* **RECORDS FOR THIS TASK**
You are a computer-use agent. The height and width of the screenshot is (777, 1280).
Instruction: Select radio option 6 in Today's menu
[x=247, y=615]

--

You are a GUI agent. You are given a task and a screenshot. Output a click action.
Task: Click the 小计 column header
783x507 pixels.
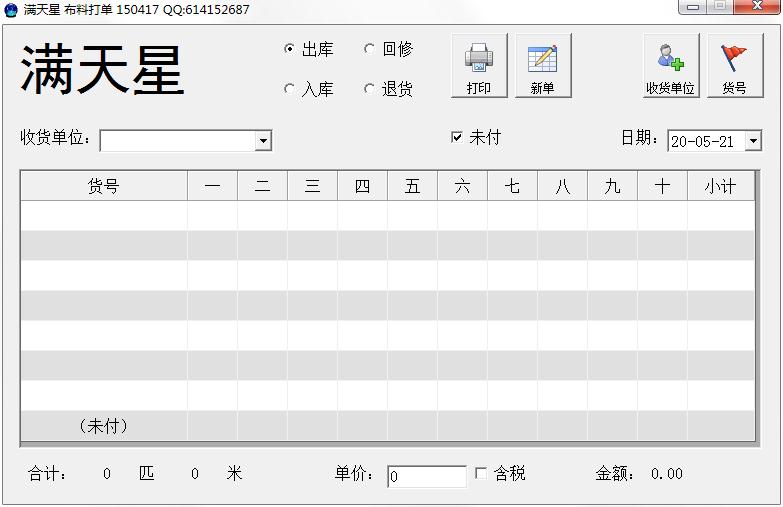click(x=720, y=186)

* * *

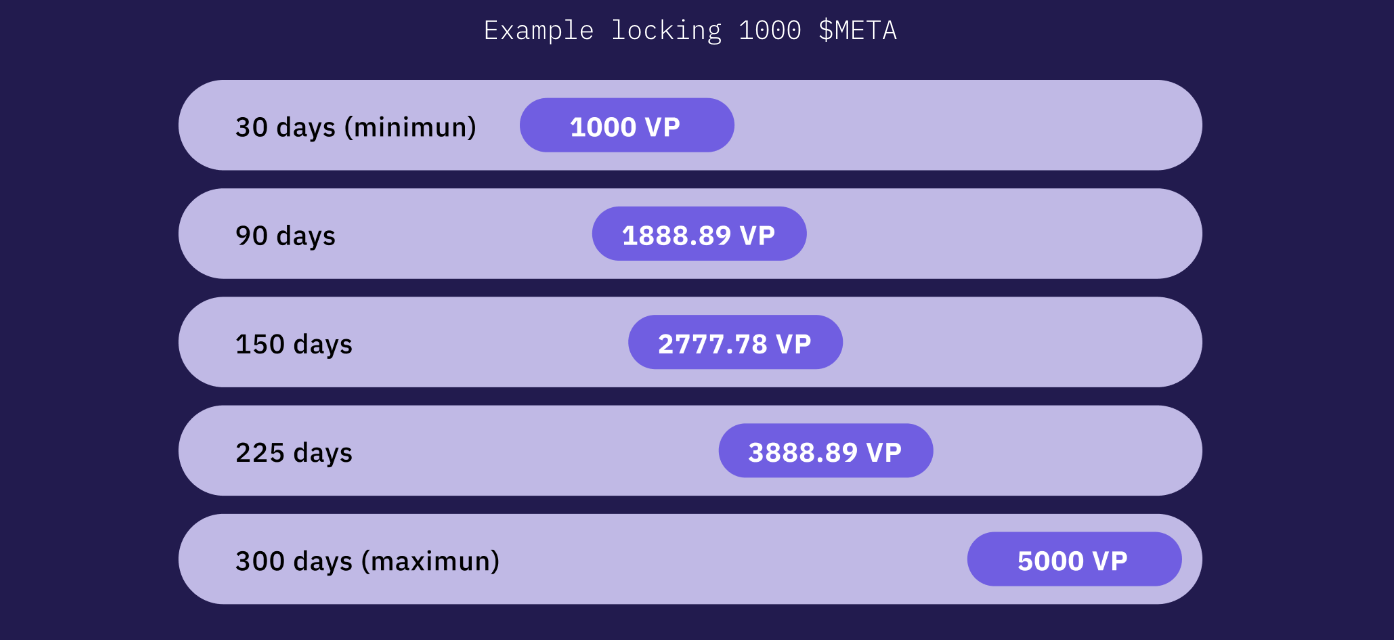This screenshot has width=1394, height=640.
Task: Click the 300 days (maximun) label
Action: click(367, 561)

* **EXERCISE DIRECTIONS**
Provide every line from the material that contains the word "agent".

* **OUTPUT BELOW**
You are a computer-use agent. The height and width of the screenshot is (777, 1280).
You are a GUI agent. You are given a task and a screenshot. Output a click action.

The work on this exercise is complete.